This is a modified version of the logstash-input-jdbc plugin forked from here:
https://github.com/logstash-plugins/logstash-input-jdbc
The goal is to optimize loading of events into elasticsearch from tables using an autoincrement column.
Using this approach I believe that we can keep tables in sync with an elasticsearch index more efficiently than using the @sql_last_start on time/date field.
State is kept in the elasticsearch index - not a seperate logstash state file.
The plugin requires a few additional config elements in the input section(see logstash-mysql.conf for complete example):
elasticsearch_host => "http://127.0.0.1:9200"
elasticsearch_index => "bar"
elasticsearch_type => "qf"
elasticsearch_logging => true
mysql_auto_increment_column => "aiid"
A table created like this(not tested since i dont have my hands on a (mysql) terminal, but I think it explains enough):
create table foo(
foo_id integer primary key,
name varchar(255),
.....other columns....
aiid integer auto_increment
);
Then the sql string in the logstash config should be:
select * from foo where aiid>:max_id order by aiid
or if you want to load a huge table a little at a time:
select * from foo where aiid>:max_id order by aiid limit 10000
Surely we don´t need to use a seperate column for auto_increment - the primary key could also be used as long as it "auto increments".
Before each execution of the sql statement, the plugin reads the max value stored in the elasticsearch index.

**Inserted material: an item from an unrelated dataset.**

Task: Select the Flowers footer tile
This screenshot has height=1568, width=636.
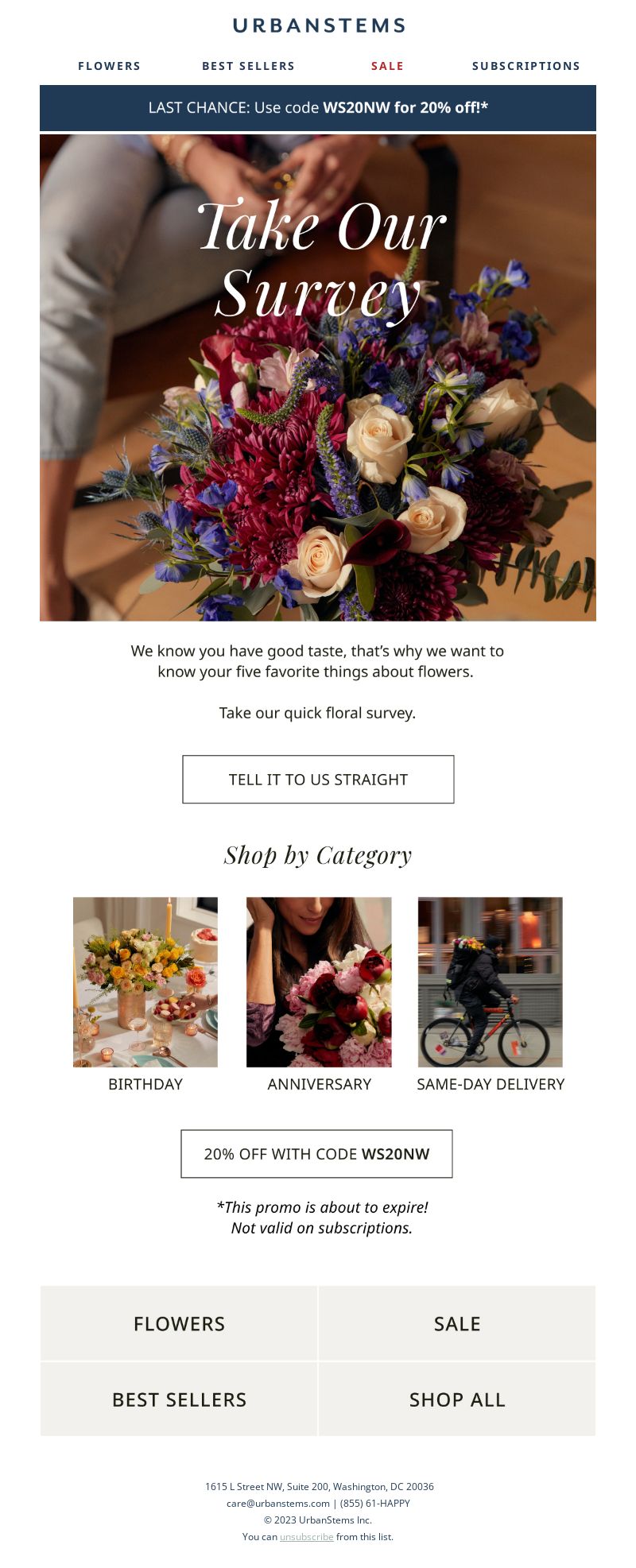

If the index is found the plugin uses the value as max_id in the sql query.
q = '{
"query": {
"bool": {
"must": [
{
"range": {
"'+type_aiid+'": {
"gte": "0"
}
}
}
]
}
},
"from": 0,
"size": 1,
"sort": [
{
"'+type_aiid+'": {
"order": "desc"
}
}
]
}'
input {
jdbc {
jdbc_driver_library => "mysql-connector-java-5.1.37-bin.jar"

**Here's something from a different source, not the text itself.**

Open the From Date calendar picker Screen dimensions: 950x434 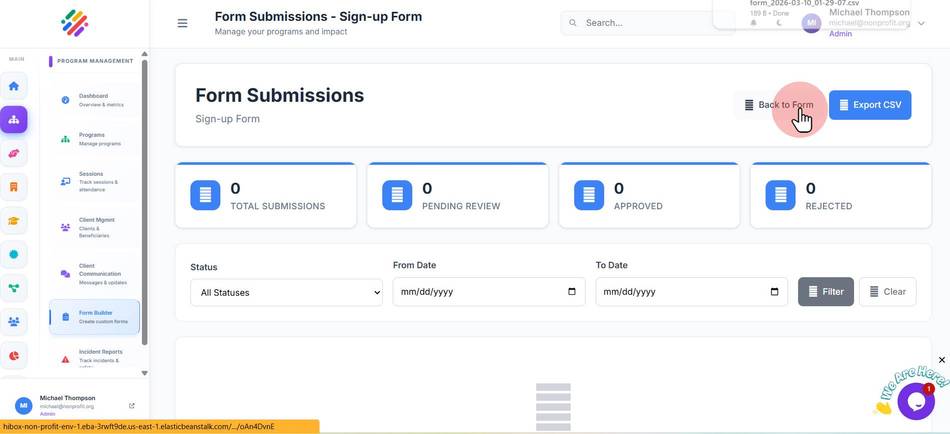(572, 292)
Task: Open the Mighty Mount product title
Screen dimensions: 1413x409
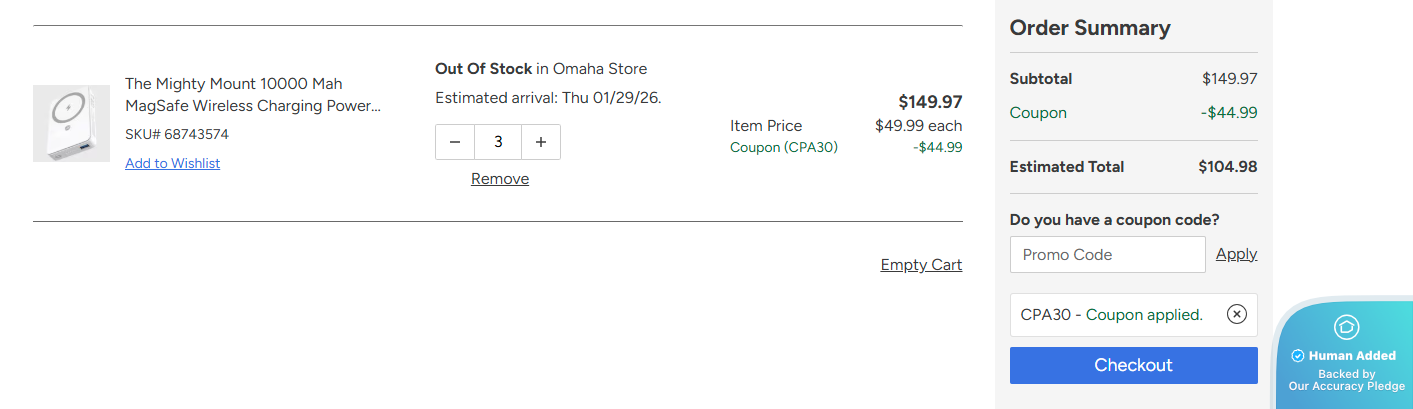Action: 253,94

jdbc_driver_class => "com.mysql.jdbc.Driver"
jdbc_connection_string => "jdbc:mysql://127.0.0.1:3306/foo"
jdbc_validate_connection => true
jdbc_user => "foo_user"
jdbc_password => "foo_passwd"
elasticsearch_host => "http://127.0.0.1:9200"
elasticsearch_index => "bar"
elasticsearch_type => "qf"
elasticsearch_logging => true
mysql_auto_increment_column => "aiid"
schedule => "* * * * *"
statement => "select aiid, id as foo_id, replace(value, '\\', '/') as path from foo_table where aiid>:max_id order by aiid limit 100000"
}
}
output {
elasticsearch {
hosts => ["127.0.0.1:9200", "127.0.0.2:9200", "127.0.0.3:9200"]
index => "bar" # Must be the same as defined in the input config above
document_type => "qf" # Must be the same as elasticsearch_type in input config above
}
}
If the table rows are changed, this plugin will not re-index those rows.